Search Engine Guide

Stan's Search Engine Guide - Further Reading Links on Bottom of Page

Navigation is accomplished by using the main menu on the left. Just click on the red help book next to the words Search Engine Library and the topics will fold/unfold.
This information was originally written in October 2001. Some of the numbers and searching criteria have changed over the years. However, everything else is relevant.

General Information	Hybrids	Paid Placement
Further Reading	Major Search Engines	Specialty Search Engines
	MetaSearch Engines	Usenet
	Newsletters	Web Directories

General Information

Search engines basically use a robot, spider or web crawler to gather and index information and then break down usable results based on keywords.

Website owners can also add their URL to a search engines database based on information submitted via a submitting form but it's still the robots that retrieve and index the web page.

Once data has been collected, their index is updated and keywords are placed in their directory for search results. This can take anywhere from a few days to a few months depending on the service collecting the information.

A type of indexing called "instant indexing" is used by AltaVista, InfoSeek and MSN Search and means that information is updated quicker, days as compared to months.

Most search engines do not count words such as "the", "a" and "an" in their indexing. These are called "stop words". Which means that these words appear so frequently that it would compromise the integrity and speed of the search being conducted. Not to mention take up a lot of hard drive space on their servers.

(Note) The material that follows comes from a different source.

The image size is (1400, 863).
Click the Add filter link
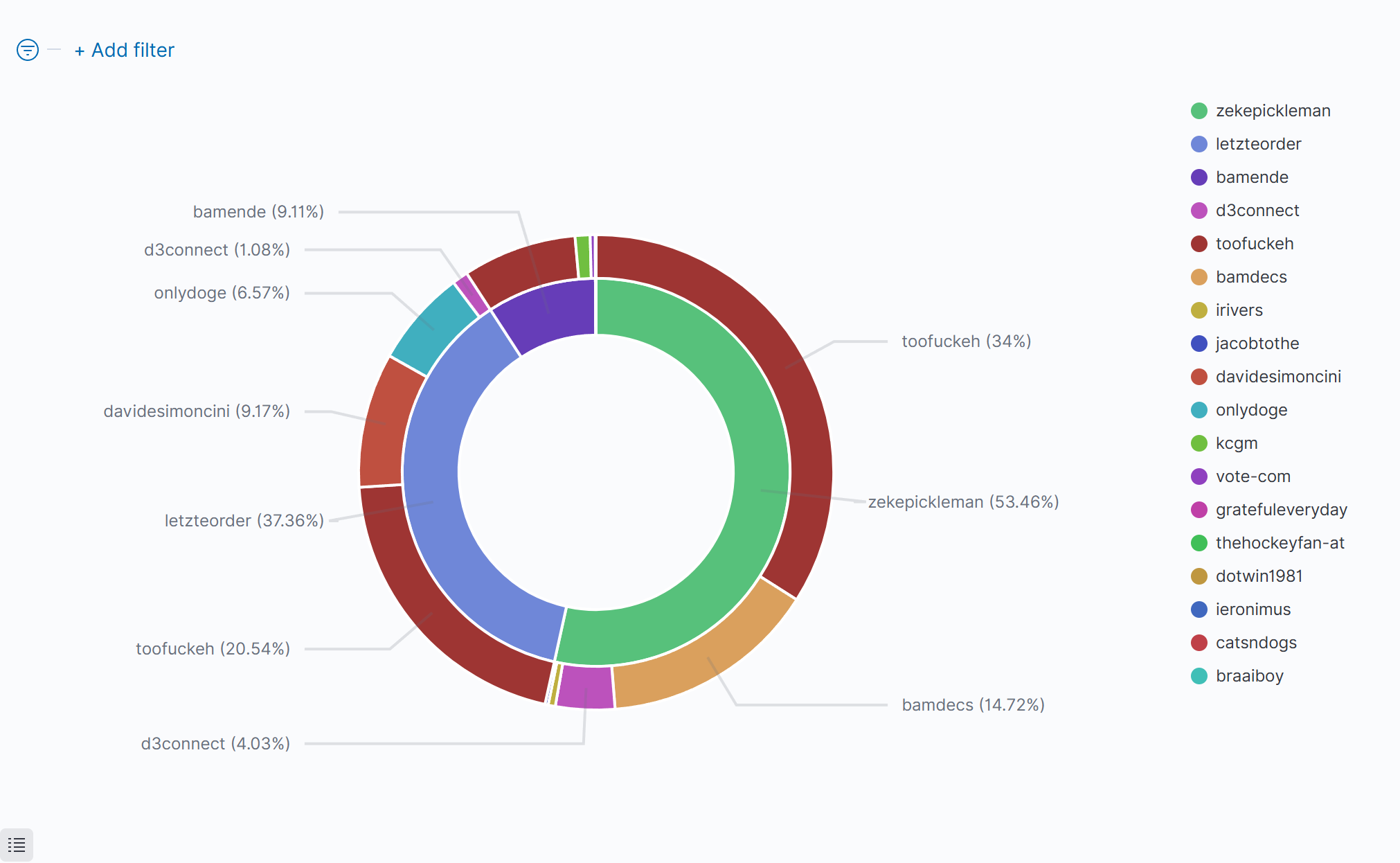click(125, 50)
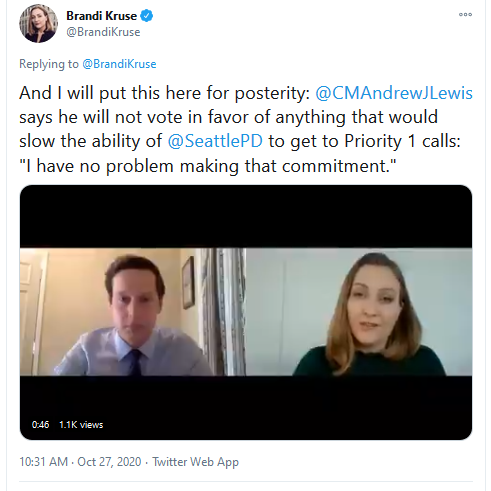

"Paid for Placement" is becoming popular for some Search Engines and Portals looking to increase revenue. People bid on search "keywords", similar to an auction. The highest bidder gets the top spot. This is why you'll see a lot of links to websites selling products when you do a search. Of course, this isn't a problem if your just looking for something to buy. But that leads to other problems.

More Information:
How Search Engines Work - from Search Engine Watch
Search Engine Sizes - from Search Engine Watch

Boolean Operations	MetaTags	Results
Link Popularity	Ranking	Robots

Boolean Operations:

Many search engines use Boolean operations in their content searches. Boolean operators are words such as "and", "not", "or", and "near", and function keys such as "+", "-", "()" and "*". These are placed between keywords and will allow quicker and more specific results to be listed. Each search engine is different and if they allow Boolean algebraic functioning on their web searches, they will have a "help and usage" page with information to guide you.

Link Popularity:

Some Web crawls are also based on link popularity - the number of websites that have a link to an individual page. Search Engines that base results on link popularity include Excite, HotBot and Lycos. Even though this may seem like a good way of ranking results, it does have it's deficiencies. Results tend to ignore web page content, newer websites and educational resources. And I don't know about you, but some of the more interesting sites are personal web pages which usually don't have a "rating".

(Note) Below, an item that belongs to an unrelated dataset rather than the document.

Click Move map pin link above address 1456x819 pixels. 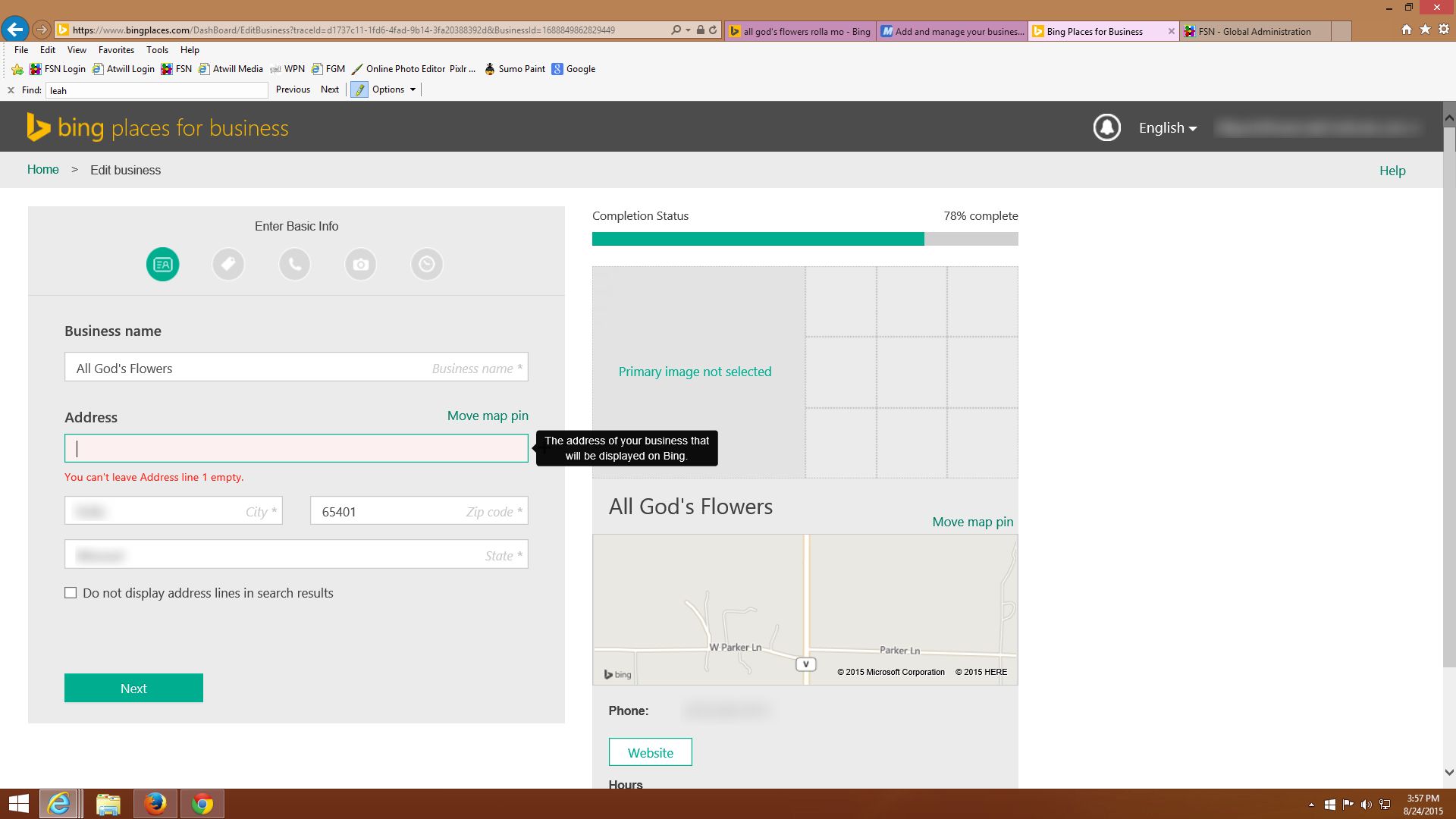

Link Popularity is very important at Google.

Metatags:

Metatags are not visible when viewing a web page, they are embedded into the HTML of the web page itself.

Many forms of Metatags exist. Title, Description, Keywords, Classification and Title are the primary ones used by search engines. Content rating is gaining popularity and will soon
become standard in search engine "politics".

Title, Description and Keywords are regularly used in determining relevance and ranking.

If a description metatag is not present in the web page, the search engine will usually display the first 200 characters or so of the Web pages content. You may have noticed this in your searching adventures.

Of the major search engines, Excite does not support metatags.

Also metatags do not boost ratings with AltaVista, Excite, FAST, Google, Magellan, Northern Lights and WebCrawler.

However, metatags do boost ratings with Inktomi which supplies AOL Search, HotBot and MSN Search

Some web pages use the Meta Refresh tags, which instruct a web robot when to return. However, these only effect AltaVista.

Ranking:

In the "old" days of the Web results were primarily listed in alphabetical order. Which meant a long time sorting through material to find what was relevant to your search.

Today's "search" software is more complex and varies with each search engine. For instance software used by AltaVista, Excite and the Go Network use a web page's content, or relevance, to display results. HotBot's priority lies in websites that have been frequently accessed in past Web searches. The Go Network and some Web directories, like About.com, use reviewed and contributed websites.

With the addition of "paid for placements" or "keyword bidding", results are placed in order according to highest bidder.

More Information:
How Search Engines Rank Web Pages - Search Engine Watch

Results:

When you perform a "search", data is organized and presented in a relevant order based upon "algorithmic functions" and search criteria to find "keyword" matches. Sound complicated? It is.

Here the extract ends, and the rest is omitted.